Excerpt provided =
## Start
# top 5 mbti types with best manipulation skills



## chad0

ok this is just my thoughts
no.5.esfp-i have a sister whos an esfp and my mom they good at it
no.4.estp-while the esfp is good,the estp is even better i had an estp friend and dam he could manipulate me well
no.3.entj-while both the estp and esfp are good,the entj is even better from what iv seen during my high school years the entj can do it better
no.2.enfp- yes the enfp with a high eq and great creativity and people skills as being one myself, they are realy good at it,an enfp is realy good at reading people and can understand them and have good manipulation skills
no.1.enfj- tho all of the above is good they are unmatched to the enfj i had an enfj friend he he was good you dont even know they manipulating you,and they have the best understanding of people and people skills i know 
ok those are just my thoughts theres no evidence to back this up.just my own theories thoughts opinions?


----------



## Bitterself

Where's ESFJ?


----------



## A Temperamental Flutist

ESTP, ENTP, ENTJ, INFJ, and ENFJ


----------



## newbie const

ENFJ>ESTP=ENTP>ENTJ=ENFP.
INxJs can be surprisingly manipulating when needed.
ESFPs are not manipulators.Personally I know a few ESFPs and all of them are hot-headed and sensitive,which are not traits of manipulation.
## End
[Extracted records]
## Start
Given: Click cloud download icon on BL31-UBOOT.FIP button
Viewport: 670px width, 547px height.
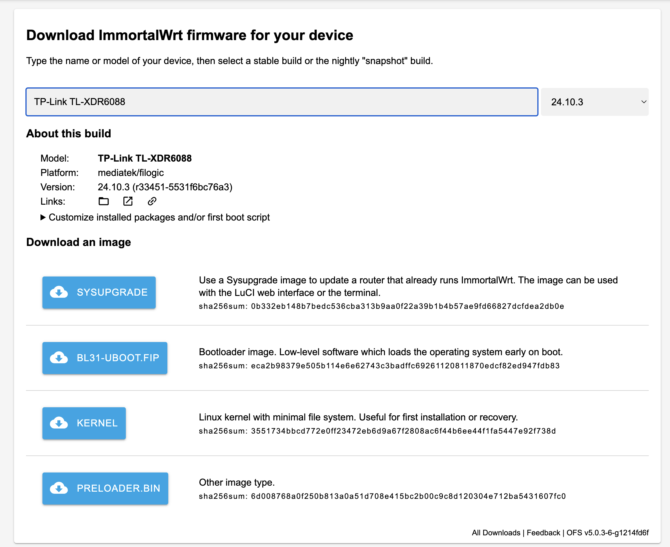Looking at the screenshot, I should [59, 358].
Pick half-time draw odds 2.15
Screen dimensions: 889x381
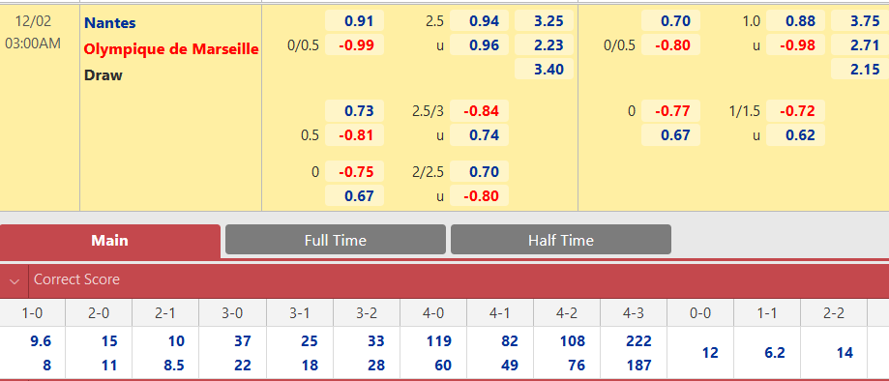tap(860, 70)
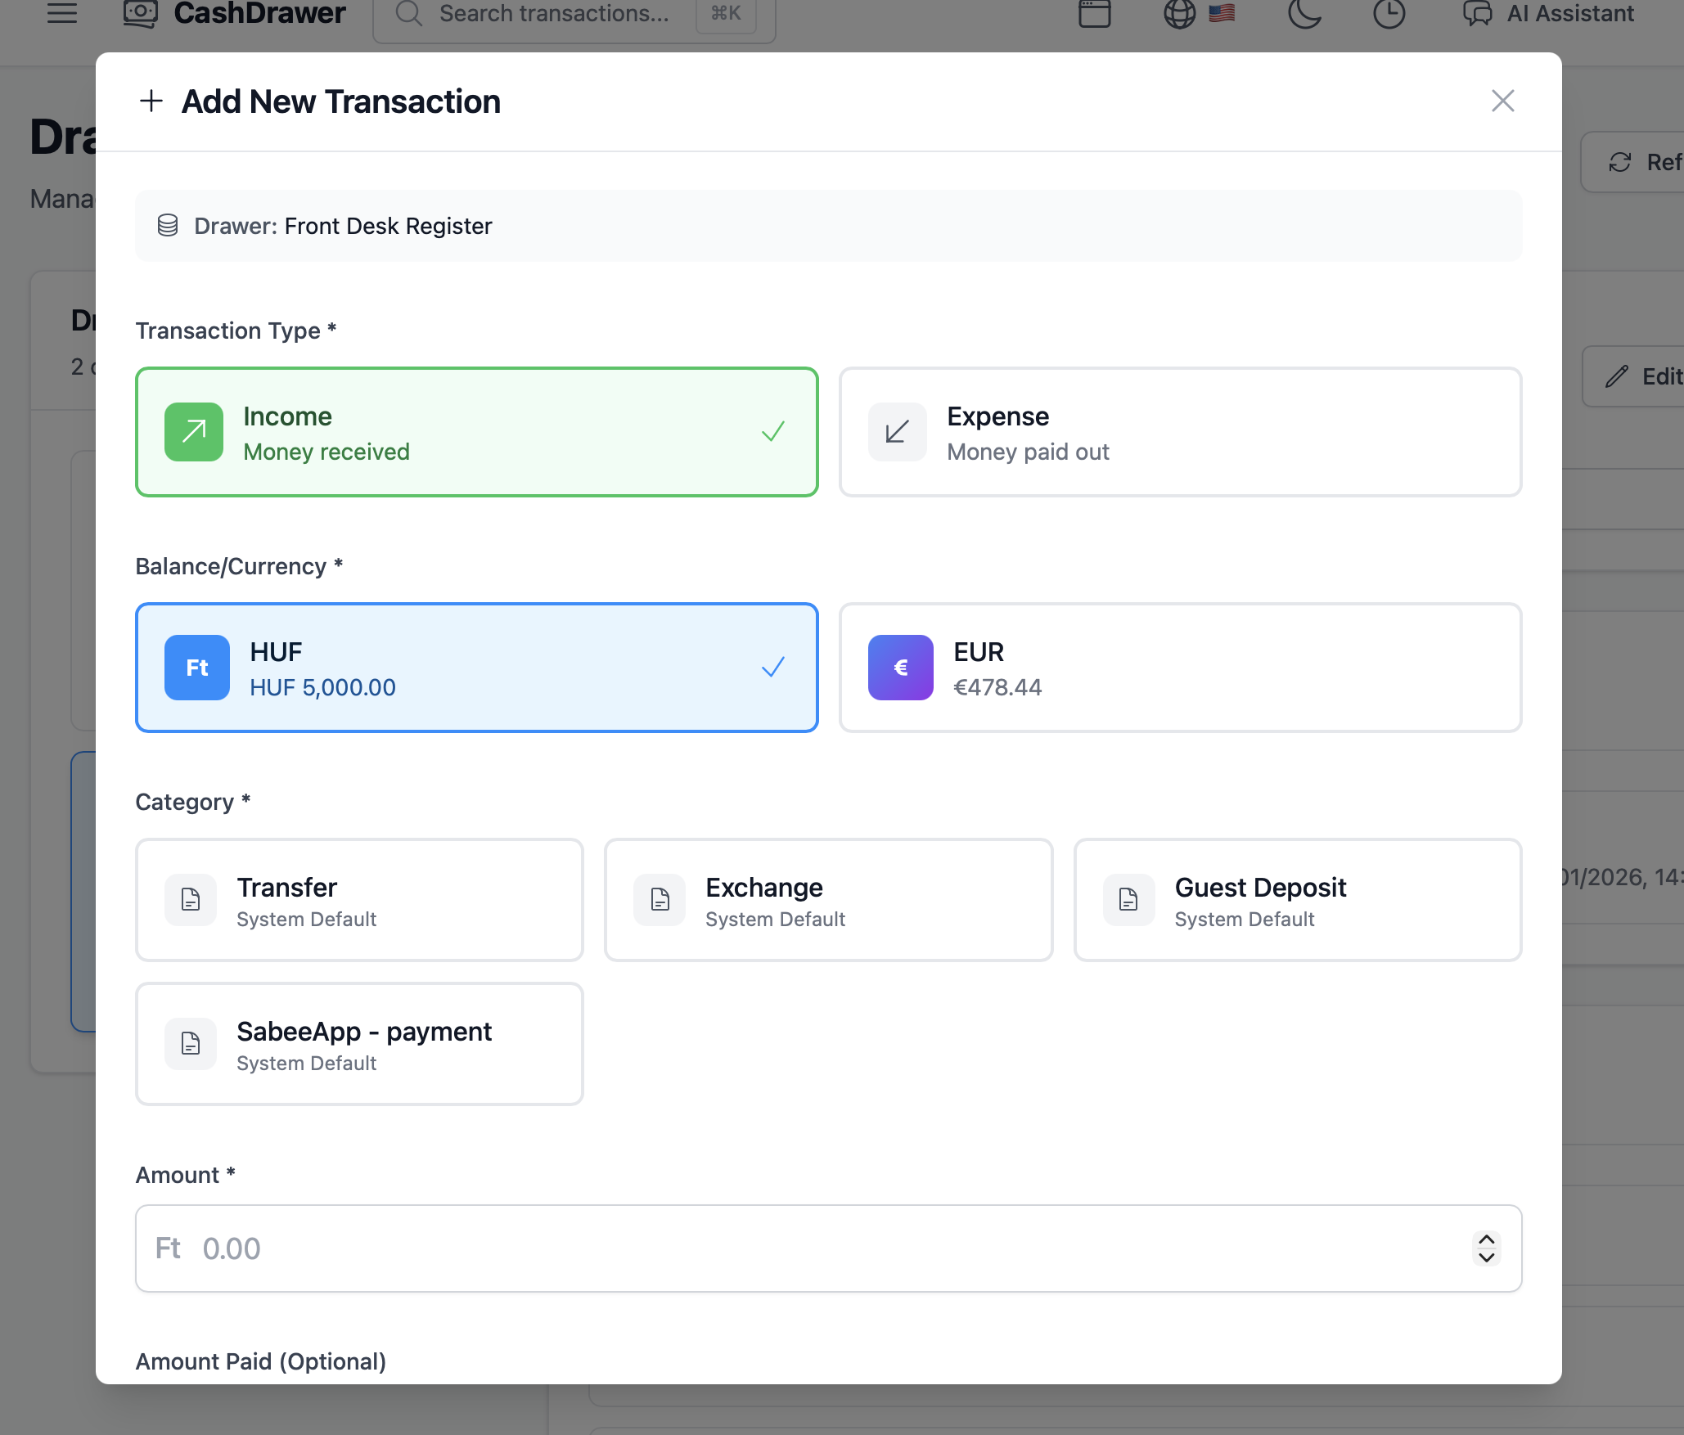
## End
## Start
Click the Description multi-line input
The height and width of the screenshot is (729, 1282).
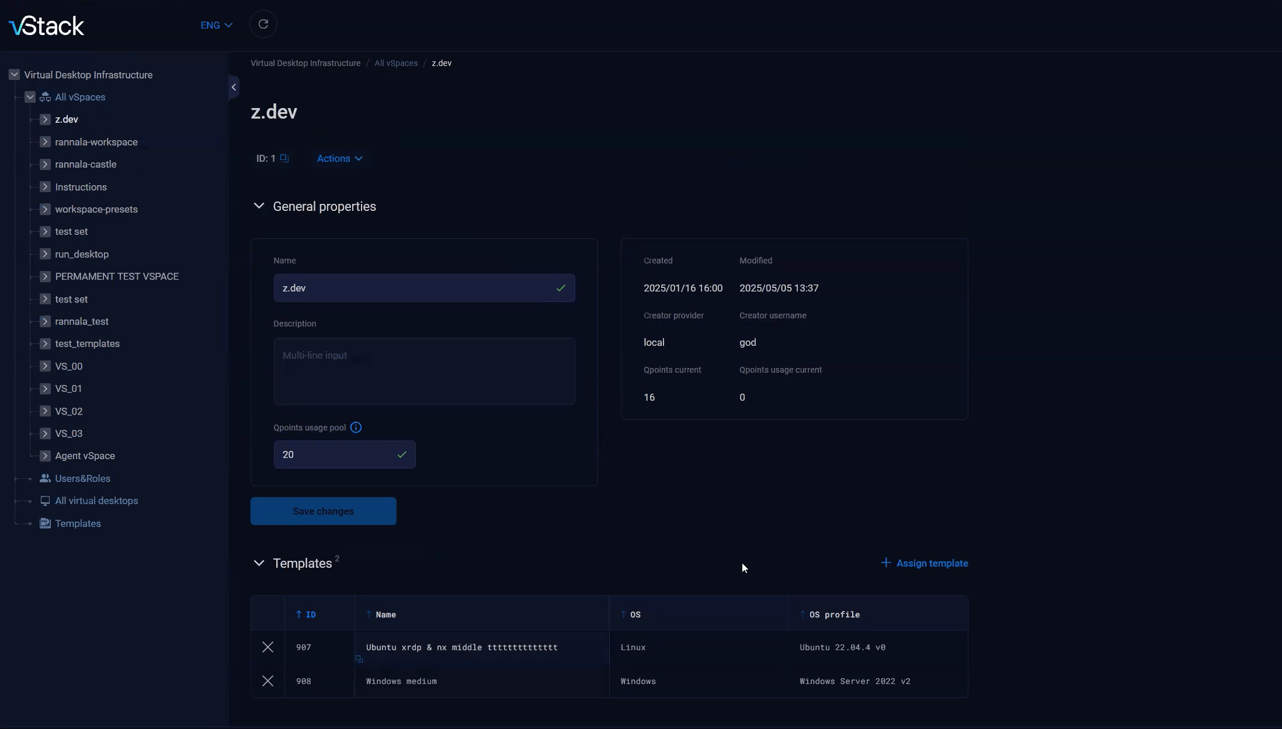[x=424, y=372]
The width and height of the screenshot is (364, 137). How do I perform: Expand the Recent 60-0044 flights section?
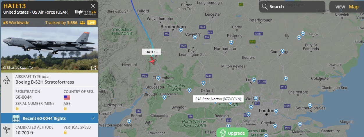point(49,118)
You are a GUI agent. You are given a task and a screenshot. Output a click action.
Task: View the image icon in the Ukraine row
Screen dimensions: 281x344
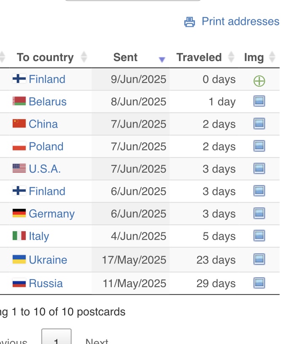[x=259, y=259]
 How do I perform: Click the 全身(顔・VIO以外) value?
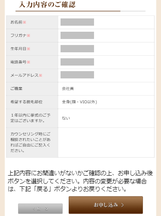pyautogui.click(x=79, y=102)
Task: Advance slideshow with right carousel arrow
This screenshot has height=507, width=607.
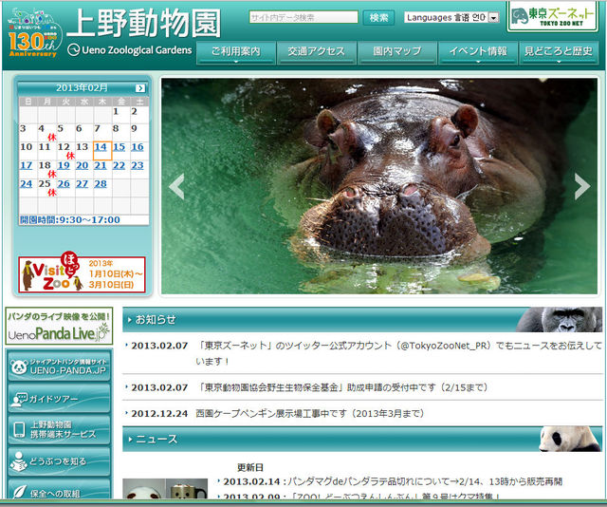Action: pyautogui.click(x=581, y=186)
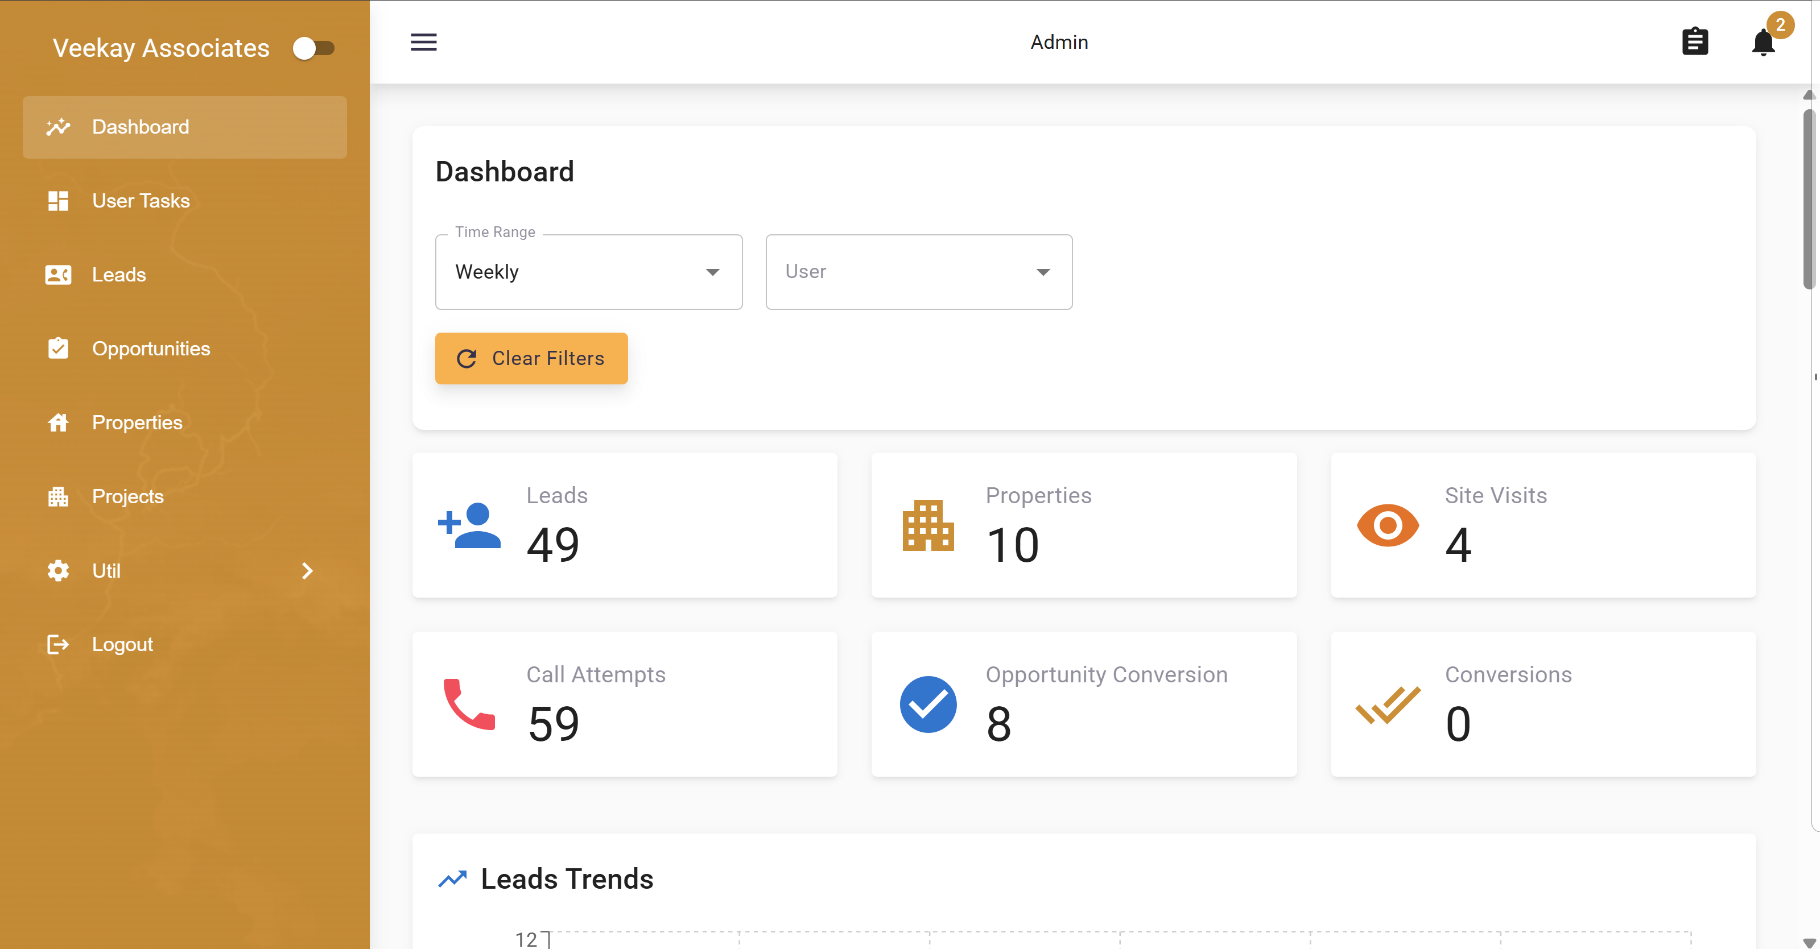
## End
## Start
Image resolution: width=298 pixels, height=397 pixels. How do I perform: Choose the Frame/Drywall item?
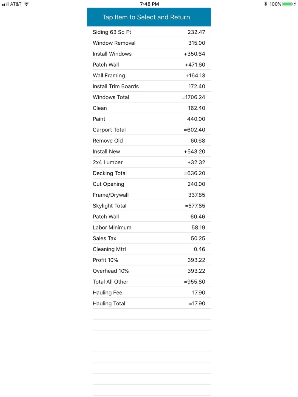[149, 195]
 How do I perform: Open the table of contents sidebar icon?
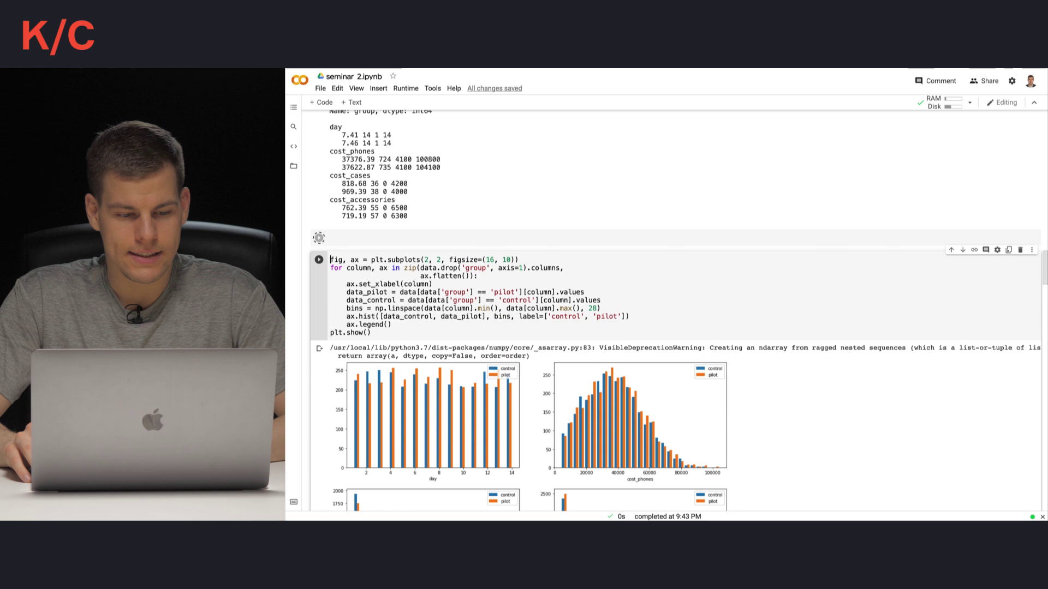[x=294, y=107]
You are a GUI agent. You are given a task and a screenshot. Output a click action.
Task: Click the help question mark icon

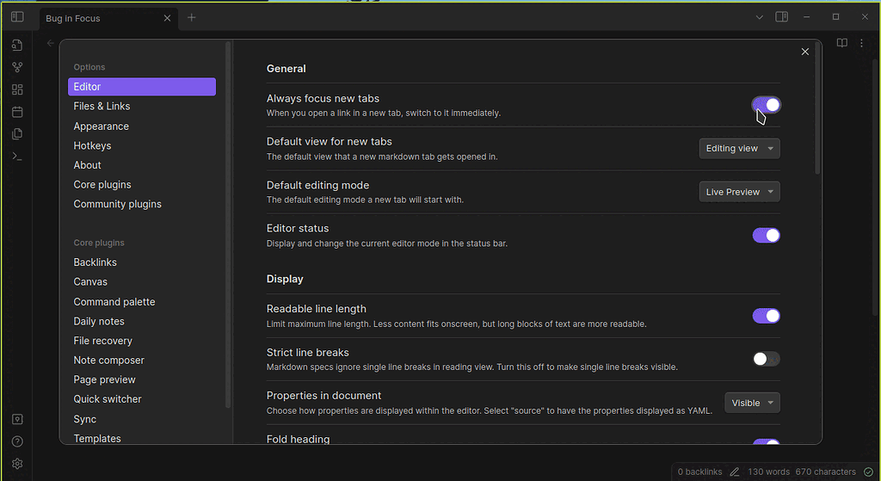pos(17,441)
## End
Stated exercise 1 =
Answer these questions about the forum thread on MBTI types and manipulation skills:
(a) Which type does chad0 place at number 1?
(b) Which type does Bitterself ask about?
(c) Which two traits does newbie const say the ESFPs they know have?
Stated exercise 2 = Write what comes next in the forum thread on MBTI types and manipulation skills, starting after its final post.

Task answer 1 =
(a) ENFJ
(b) ESFJ
(c) Hot-headed and sensitive

Task answer 2 =
----------



## JacksonHeights

ESFP, ESTP, ENFJ, ESFJ stick out the most, especially ESTP and ESFP, they frustrate me with how manipulative they can be. Im not sure about the fifth type. Maybe xNFPs, INFPs have a tendency of using sob stories for manipulation


----------



## lavendersnow

The most manipulative person I know is my dad and he's an ESFJ. He's constantly guilting others for his mistakes, manipulating emotions and feigning hurt to get what he wants and for the most part it works. He's made a marriage out of it. 

He undoubtedly embodies the stereotype that ESFJs are tyrants.

Like said above, I've seen a trend of INFPs playing the victim as their mode of manipulation which works well. INFJs/INTJs are no exception to being manipulative too as many people look up to these types and are inspired by them, leading them to take advantage of the power they hold over others. But of course, these are all types at their worst/most unhealthy.


----------



## Tridentus

lavendersnow said:


> The most manipulative person I know is my dad and he's an ESFJ. He's constantly guilting others for his mistakes, manipulating emotions and feigning hurt to get what he wants and for the most part it works. He's made a marriage out of it.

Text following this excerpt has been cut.